- Excerpted passage:
Oh I did, LOL :blush:


----------



## Jax08 (Feb 13, 2009)

Gonçalo said:


> I took her to the vet last Thursday (for the deworming) and by that time I was feeding her both Purina and normal food (I didn't know that I was not supposed to give her the food I cooked) and the vet told me what ration she was being given and that she recommended Purina.


Nothing wrong with cooking for your dog or a raw diet.  Take a look around and do some research. this might be an option for you.

Puppies can get ill quickly. If you cant' get her to eat, take her in to be safe It may be she is just being picky but better safe than sorry.


----------



## Gonçalo (Jan 12, 2014)

Jax08 said:


> Nothing wrong with cooking for your dog or a raw diet.  Take a look around and do some research. this might be an option for you.
> 
> Puppies can get ill quickly. If you cant' get her to eat, take her in to be safe It may be she is just being picky but better safe than sorry.


Yes thank you I agree. After soaking the food and adding some cheese (she loves it, that's the treat I use to train her) she finally ate the food. I used the clicker whenever she started to eat. 

I'm going to change from Purina to Criadores, a portuguese premium food that only contains natural products (Its even safe to be eaten by humans as it is stated in the website) which has 5 star reviews and since it can only be ordered online it has extremely good prices. I've seen people changing from Royal Canin to Criadores.

As far as I know TiendAnimal only sells it to Spain and Portugal but you can always check (they provide with a free 250gm preview of the product if you want to check it out first).


Sent from Petguide.com Free App


----------



## Gonçalo (Jan 12, 2014)

Bad news, Kia is not eating anything again. I tried to soak the food - nothing, mix some dog treats with her food - nothing. Basically she doesn't want to eat! She's driving me crazy and I'm desperate since she hasn't eat for 24 hours already, only the two treats that were in her food!

I already ordered the new food but it will take a few days to arrive. Remember that I'm from Portugal and it's not the same thing as the USA, if we want good dog food we have to order it from the internet because the stores only have horrible food!

Please help me! What should I do? Just keep insisting until she eats it?


----------



## artemisnhounds (Jan 19, 2014)

Any news?


Sent from Petguide.com Free App


----------



## doggiedad (Dec 2, 2007)

maybe she doesn't like what you're feeding.
switch brands.


----------

- Exercise description:
In the forum thread about a puppy that won't eat, which food does Gonçalo plan to switch to from Purina? The records that come next have no connection to the forum thread.

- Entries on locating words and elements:
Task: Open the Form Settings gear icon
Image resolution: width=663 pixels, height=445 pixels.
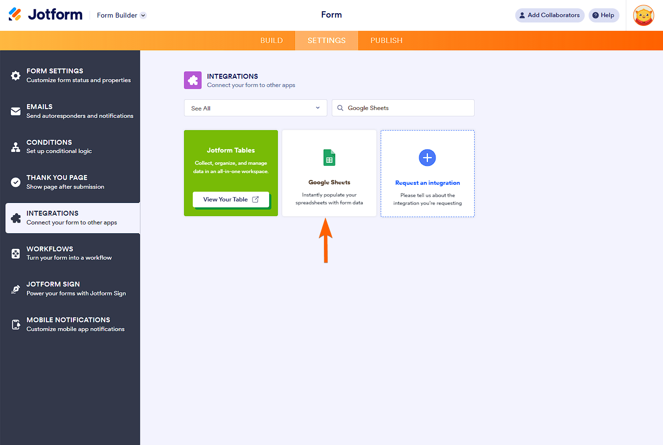Action: (14, 75)
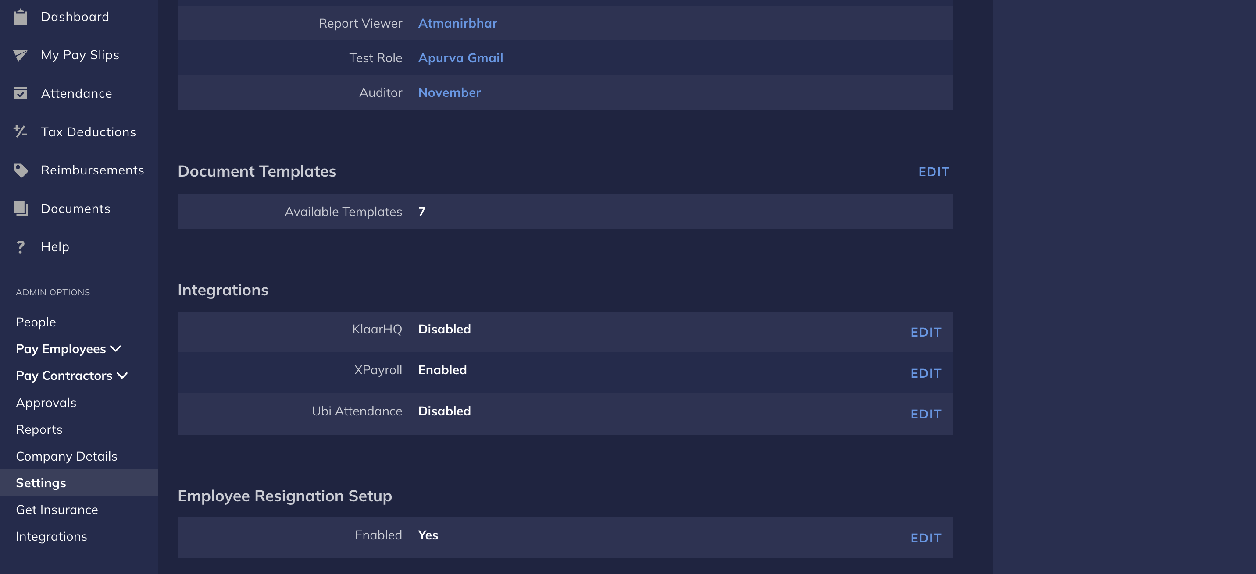Click November auditor name link

[450, 91]
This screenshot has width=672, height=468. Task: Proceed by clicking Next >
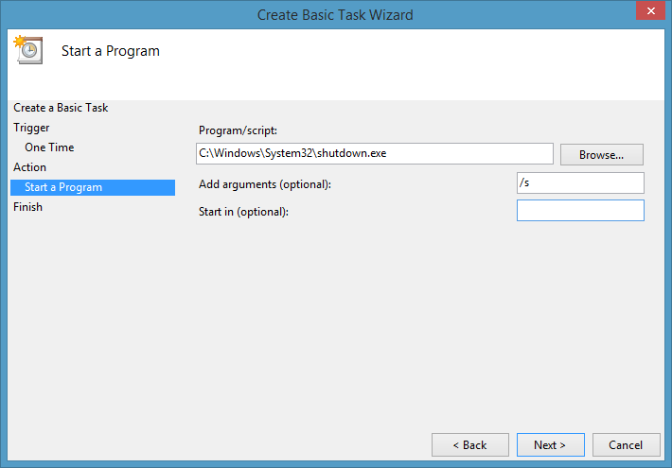(550, 445)
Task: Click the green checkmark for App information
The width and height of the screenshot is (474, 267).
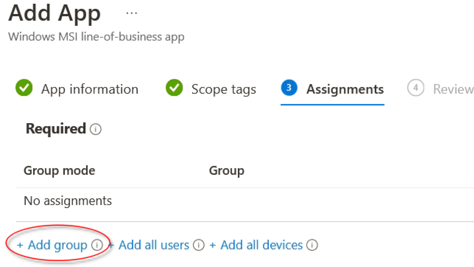Action: 24,89
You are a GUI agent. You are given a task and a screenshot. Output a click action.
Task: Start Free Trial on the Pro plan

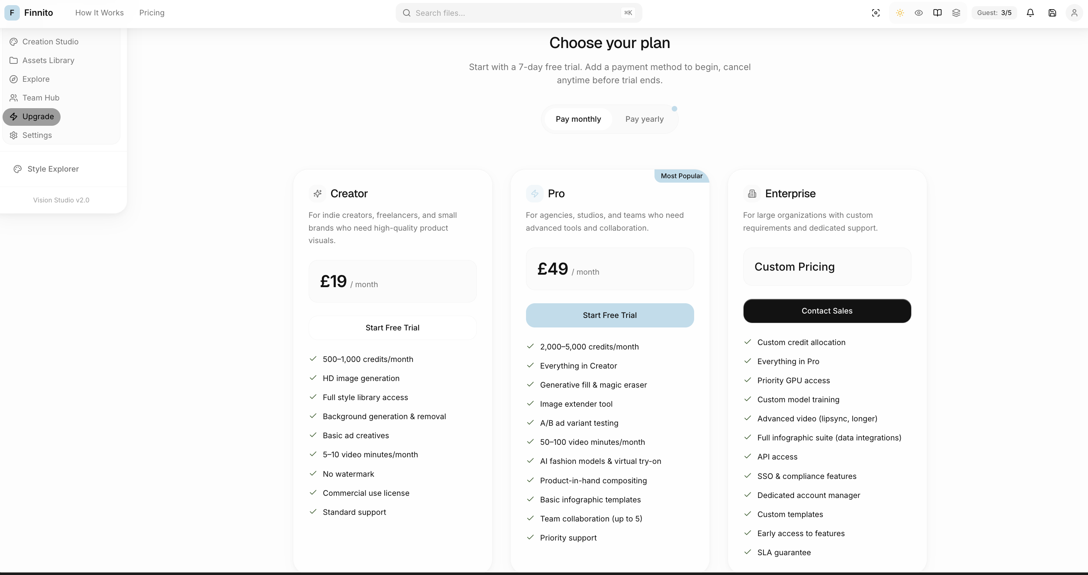[x=609, y=315]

- Solution to this exercise:
Criadores, a Portuguese premium food.